The Civil War popularized photography to a new degree. Demand for cheap portraits grew enormous as men marched off to war, wishing to leave portraits behind or to take one with them. Many studios also did a brisk trade supplying images of the scenes and heroes of the war.

This mass popularity did not escape the notice of the Treasury Department. Charged with raising as much money as possible for the war, its fledgling Office of Internal Revenue levied a stamp tax in August 1864 on what it quaintly referred to as "sun pictures".

Studios, already burdened by duties on their raw materials, an income tax and a license fee, petitioned Congress through trade organizations, arguing that their share of the National Debt was unfairly high and that the stamps were a nuisance that ruined their pictures.

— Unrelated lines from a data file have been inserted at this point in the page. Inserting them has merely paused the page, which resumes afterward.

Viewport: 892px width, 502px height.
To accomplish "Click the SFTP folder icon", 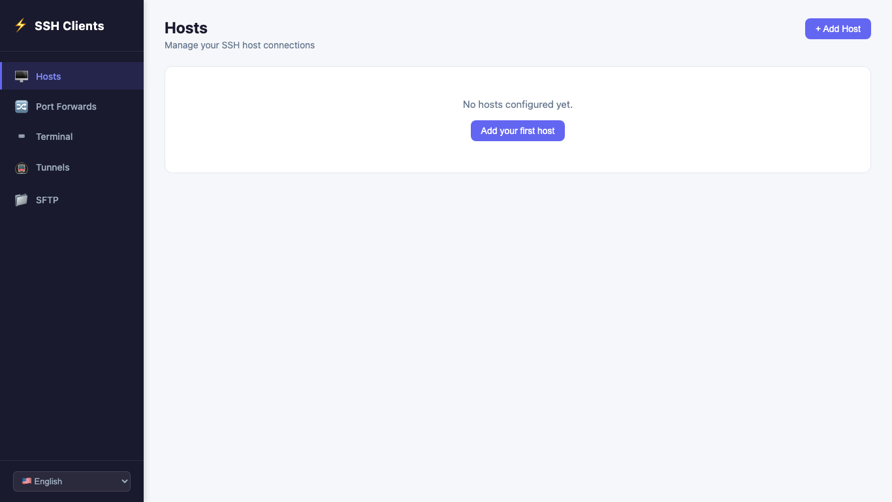I will tap(22, 200).
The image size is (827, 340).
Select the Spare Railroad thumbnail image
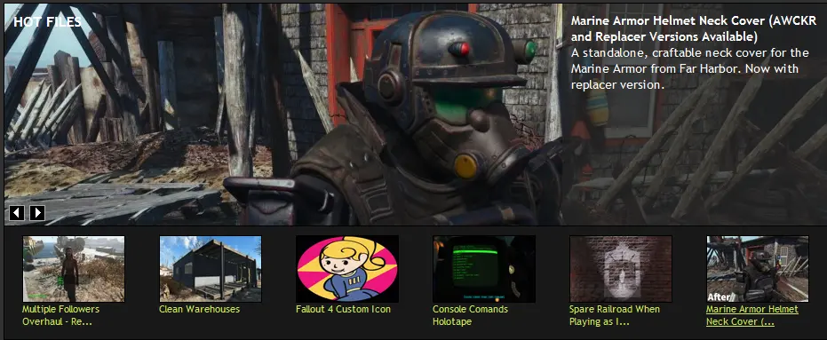(x=621, y=269)
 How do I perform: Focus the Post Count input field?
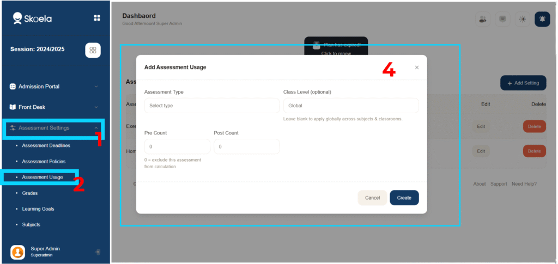point(246,146)
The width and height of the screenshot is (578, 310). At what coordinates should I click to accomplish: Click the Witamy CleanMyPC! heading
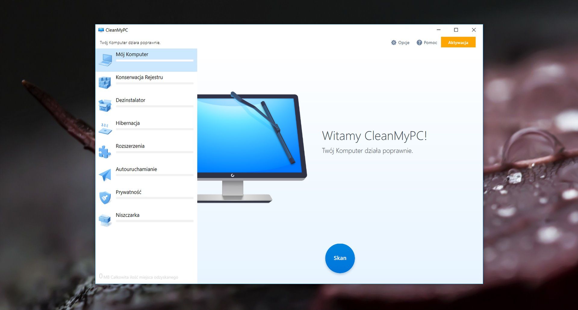coord(374,136)
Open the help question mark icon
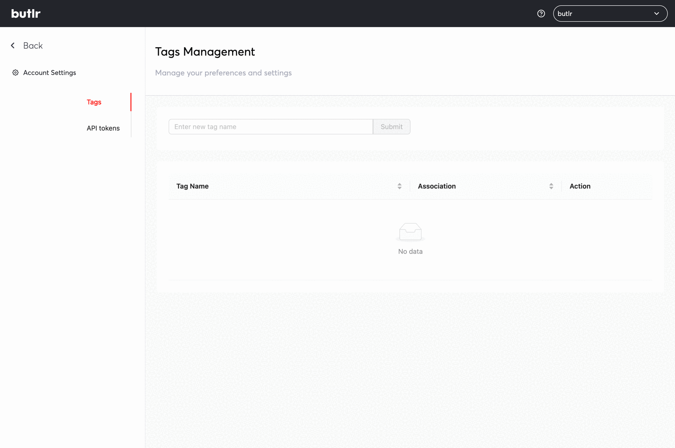 click(541, 13)
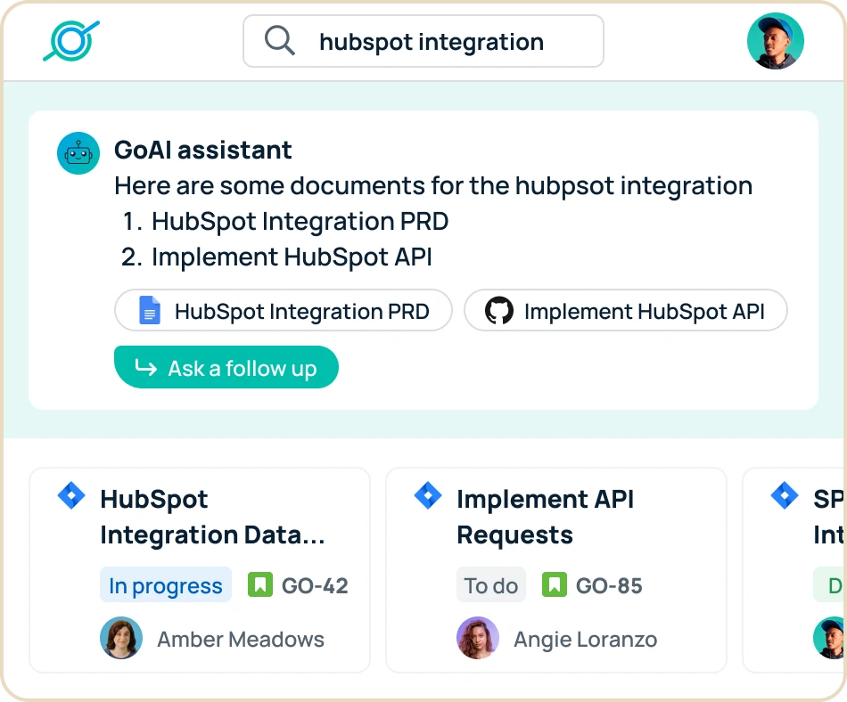
Task: Click Ask a follow up
Action: pyautogui.click(x=226, y=366)
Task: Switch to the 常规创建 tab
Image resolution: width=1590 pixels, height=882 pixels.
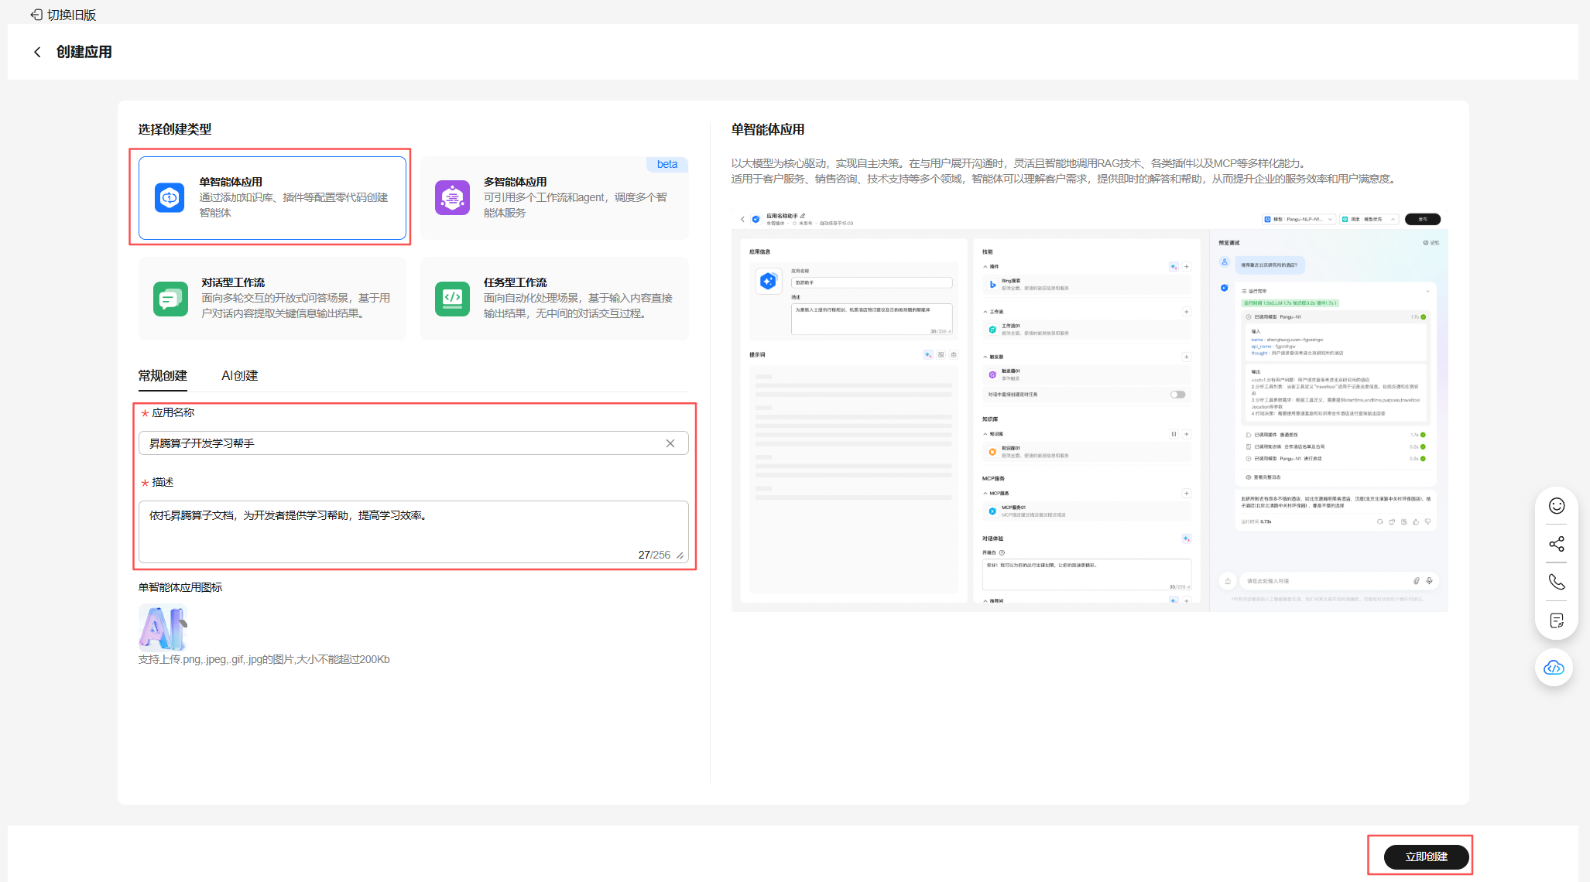Action: pos(163,376)
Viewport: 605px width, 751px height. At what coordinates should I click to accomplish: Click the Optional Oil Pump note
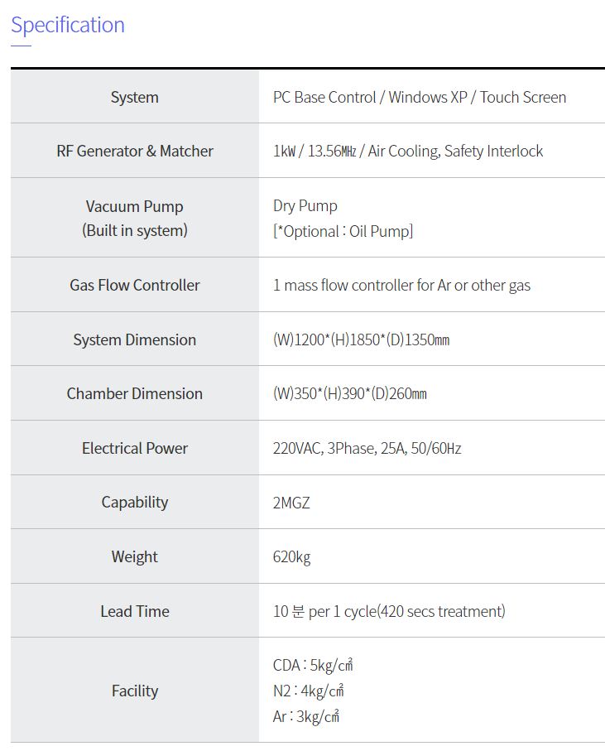click(343, 231)
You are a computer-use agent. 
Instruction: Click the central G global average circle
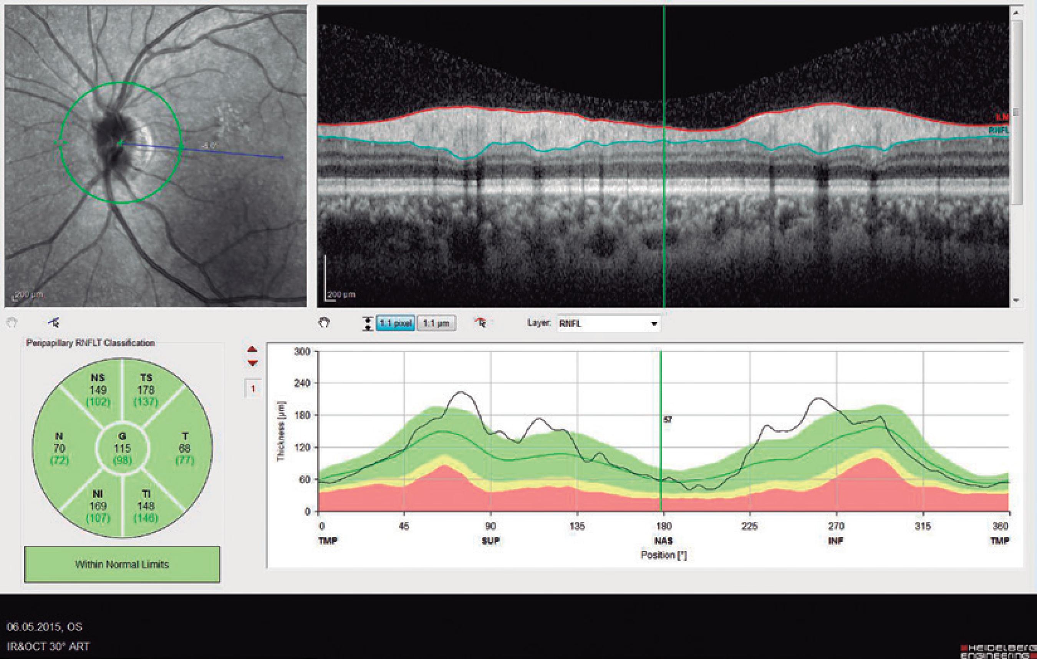pos(122,448)
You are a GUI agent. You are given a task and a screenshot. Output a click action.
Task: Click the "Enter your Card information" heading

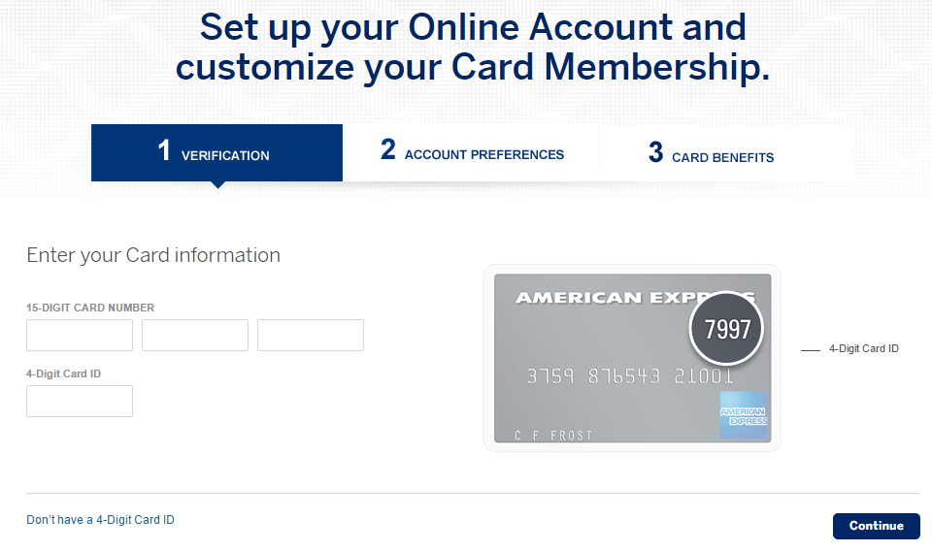153,255
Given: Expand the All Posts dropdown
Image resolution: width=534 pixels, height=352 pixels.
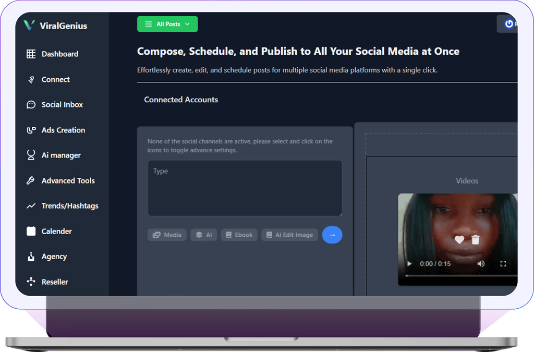Looking at the screenshot, I should pyautogui.click(x=167, y=24).
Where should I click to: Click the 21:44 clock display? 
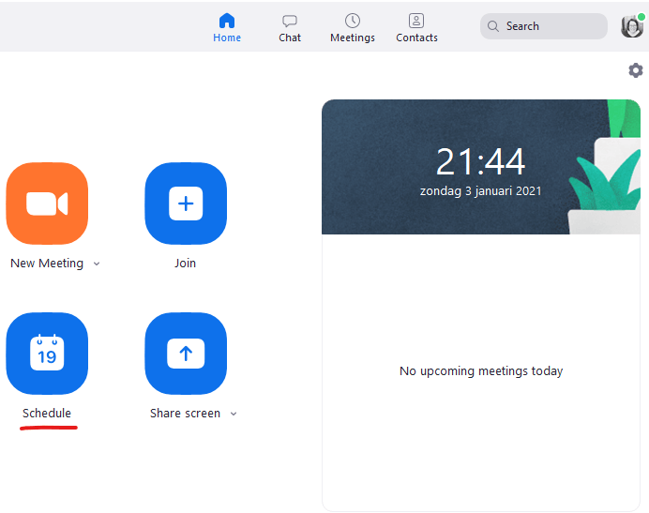click(480, 162)
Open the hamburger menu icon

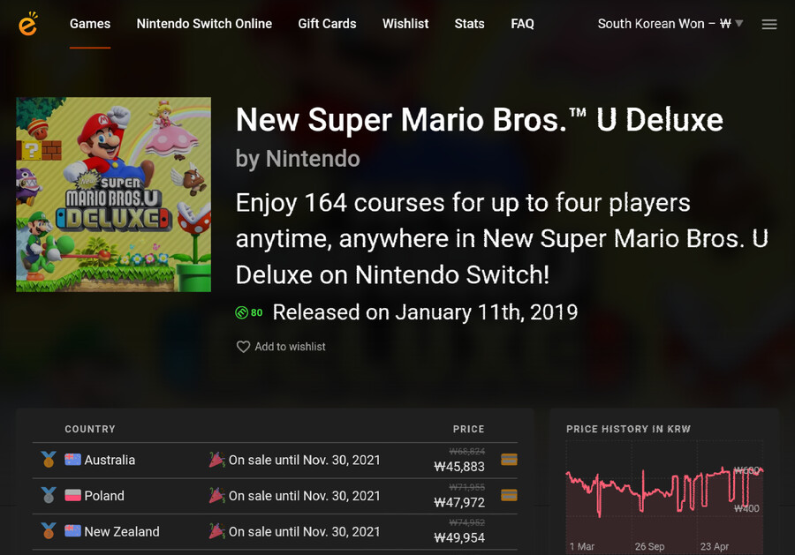tap(769, 24)
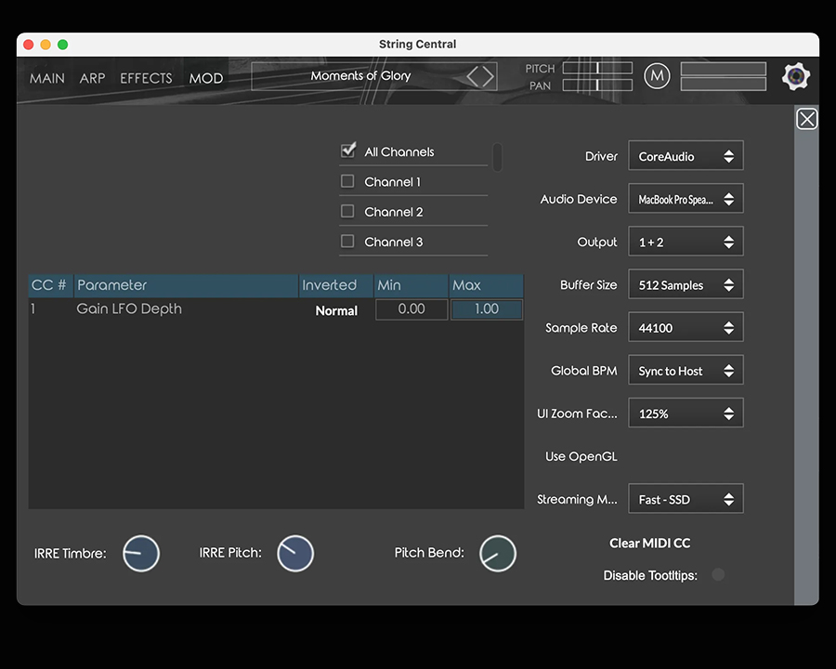
Task: Toggle the Disable Tooltips switch
Action: tap(718, 575)

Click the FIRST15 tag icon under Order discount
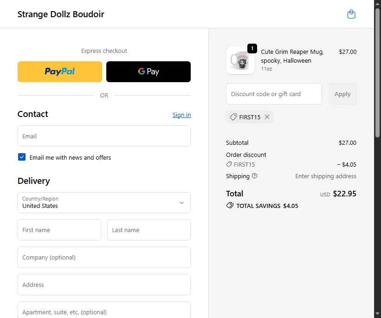click(229, 164)
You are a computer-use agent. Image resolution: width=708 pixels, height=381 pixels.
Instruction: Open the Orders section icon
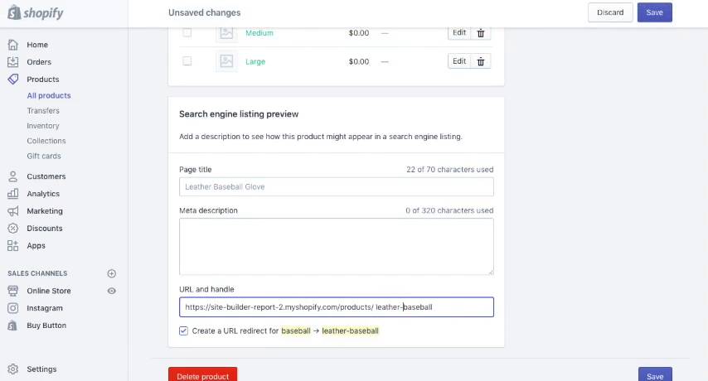pyautogui.click(x=12, y=62)
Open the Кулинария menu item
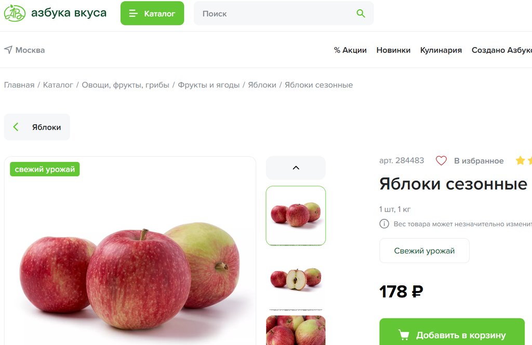 click(441, 50)
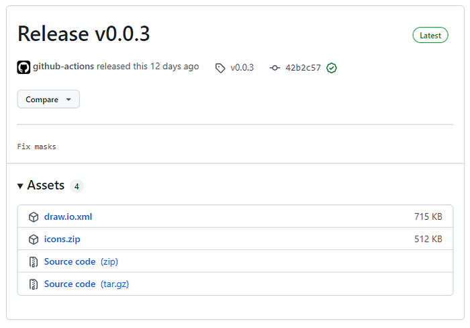Download Source code (zip)
This screenshot has height=328, width=470.
81,261
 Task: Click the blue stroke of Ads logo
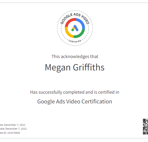pos(76,28)
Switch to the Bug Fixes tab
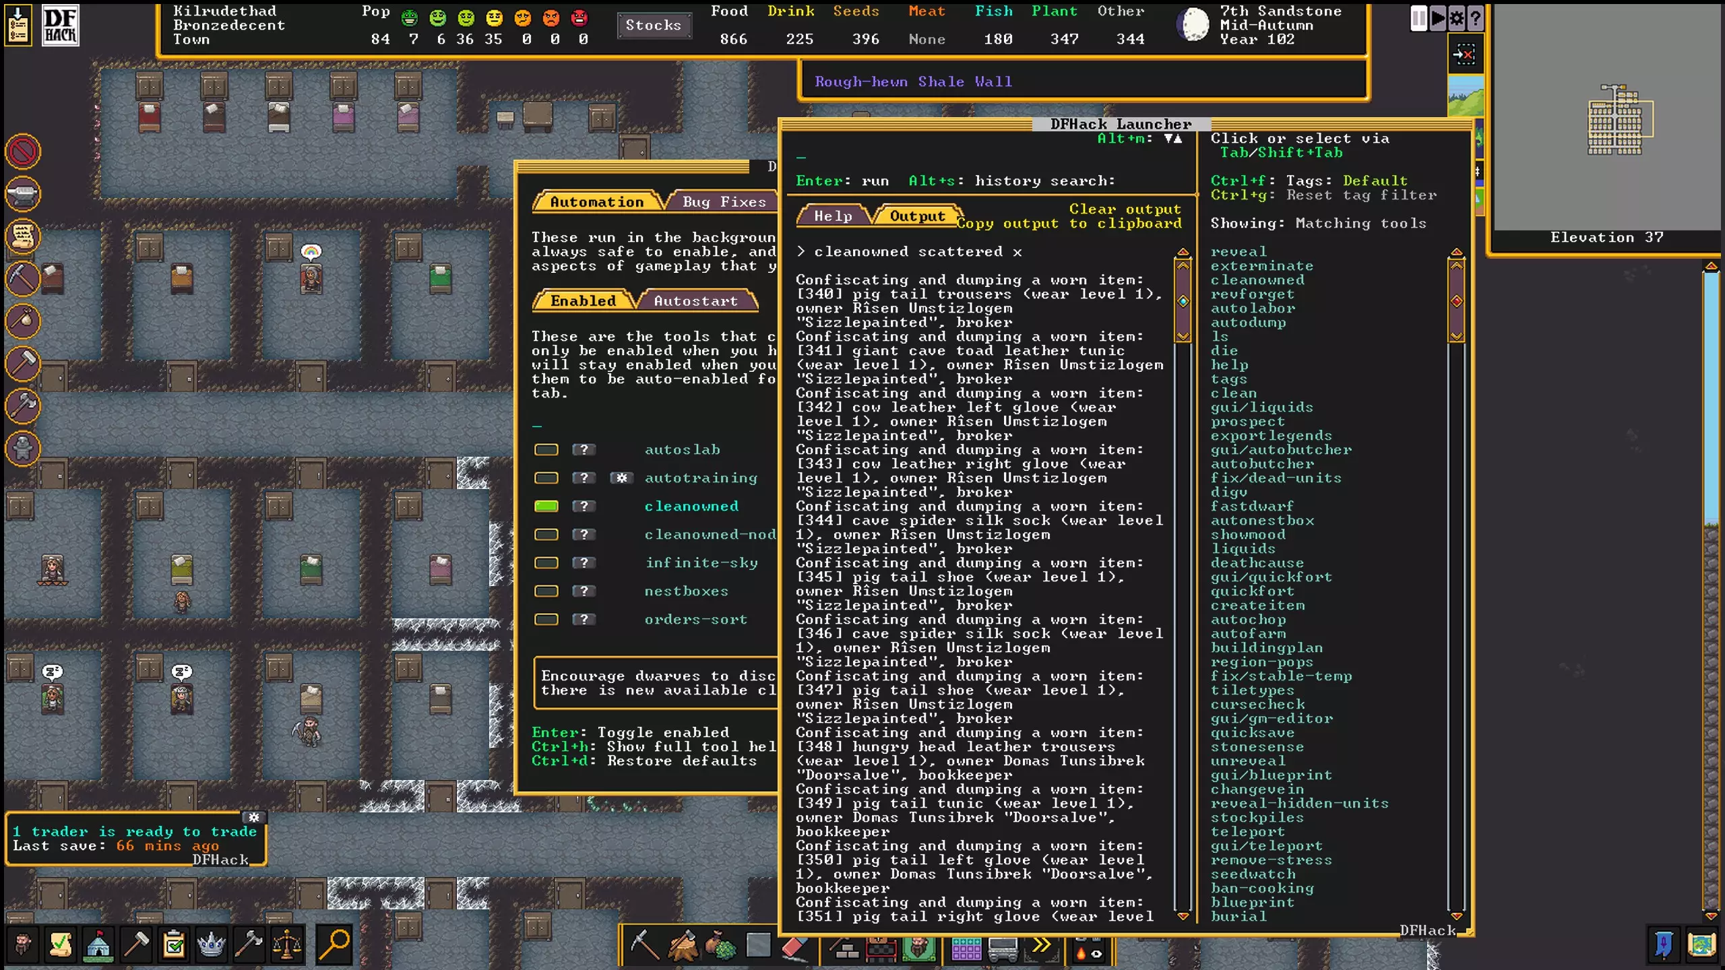Image resolution: width=1725 pixels, height=970 pixels. (x=724, y=202)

After two years, their persistant efforts won out and the stamp tax was lifted August 1, 1866.


The stamp tax on photographs was only a very small area in the federal government's taxation schemes. Far more revenue was generated by the tobacco, cotton, banking and distilling industries to name a few.

Two broad categories of items were taxed by stamps: "documents" and "proprietary items" (items produced or sold by proprietors). Stamps are readily found on many types of documents, but proprietary usage is more elusive.

Photographs provide a reasonable means of studying early proprietary taxation in depth. Only photographs were exempt from the requirement that the stamp be placed so as to be destroyed in opening a package and they are also more likely to have been saved than product packaging.



This collection is the most definitive in its field and is the result of over ten years of passionate collecting and research, compiling information from philatelists, photographic historians and the I.R.S. Archives in order to better understand both studio and taxation practices of the time. While many items were discovered at flea markets, I have also acquired pieces from important philatelic collections as they have come to auction.

Through philately, a new window has been opened for photographic historians, and my research has yielded previously unknown information about a number of photographers. I have also found photographic research valuable in shedding light on many philatelic concerns.

I hope you will find this previously neglected area as interesting as I have.